::: DATA EXTRACT :::

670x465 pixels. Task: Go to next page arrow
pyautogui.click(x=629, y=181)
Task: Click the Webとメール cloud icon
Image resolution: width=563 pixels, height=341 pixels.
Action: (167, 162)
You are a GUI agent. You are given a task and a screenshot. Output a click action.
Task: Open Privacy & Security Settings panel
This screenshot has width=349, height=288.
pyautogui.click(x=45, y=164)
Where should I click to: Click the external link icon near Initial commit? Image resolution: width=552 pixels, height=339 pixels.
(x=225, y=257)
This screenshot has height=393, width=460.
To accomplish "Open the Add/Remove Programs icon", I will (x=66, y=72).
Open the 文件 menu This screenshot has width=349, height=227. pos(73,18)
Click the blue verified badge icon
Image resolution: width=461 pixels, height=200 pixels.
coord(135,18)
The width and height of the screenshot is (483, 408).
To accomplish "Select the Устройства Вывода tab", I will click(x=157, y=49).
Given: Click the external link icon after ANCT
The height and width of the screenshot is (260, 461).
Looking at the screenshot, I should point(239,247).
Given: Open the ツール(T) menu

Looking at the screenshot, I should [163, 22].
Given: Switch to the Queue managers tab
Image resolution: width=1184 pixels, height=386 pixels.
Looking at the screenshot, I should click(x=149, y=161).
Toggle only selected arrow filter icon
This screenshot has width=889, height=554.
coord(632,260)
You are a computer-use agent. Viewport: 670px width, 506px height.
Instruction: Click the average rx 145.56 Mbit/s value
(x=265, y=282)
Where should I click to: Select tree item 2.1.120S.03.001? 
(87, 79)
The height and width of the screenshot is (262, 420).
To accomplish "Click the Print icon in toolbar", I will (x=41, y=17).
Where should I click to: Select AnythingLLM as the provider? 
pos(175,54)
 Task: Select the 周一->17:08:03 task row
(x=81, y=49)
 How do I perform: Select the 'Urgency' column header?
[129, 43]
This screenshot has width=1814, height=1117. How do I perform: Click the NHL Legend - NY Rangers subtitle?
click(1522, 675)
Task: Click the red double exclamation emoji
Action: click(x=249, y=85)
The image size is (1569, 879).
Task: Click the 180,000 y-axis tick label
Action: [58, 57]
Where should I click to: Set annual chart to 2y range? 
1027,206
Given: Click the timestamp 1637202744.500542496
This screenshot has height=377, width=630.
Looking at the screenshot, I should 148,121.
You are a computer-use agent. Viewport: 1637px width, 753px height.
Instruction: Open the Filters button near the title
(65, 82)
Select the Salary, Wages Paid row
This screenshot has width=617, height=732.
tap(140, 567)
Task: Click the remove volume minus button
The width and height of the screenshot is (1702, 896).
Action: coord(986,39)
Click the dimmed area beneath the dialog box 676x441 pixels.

:::

> ACTIVITY
Which lines of the data include "Viewport"? Copy each of them.

> REPLY
You are a computer-use agent. Viewport: 670px width, 506px height.
You are a computer-use agent. Viewport: 1637px width, 753px height.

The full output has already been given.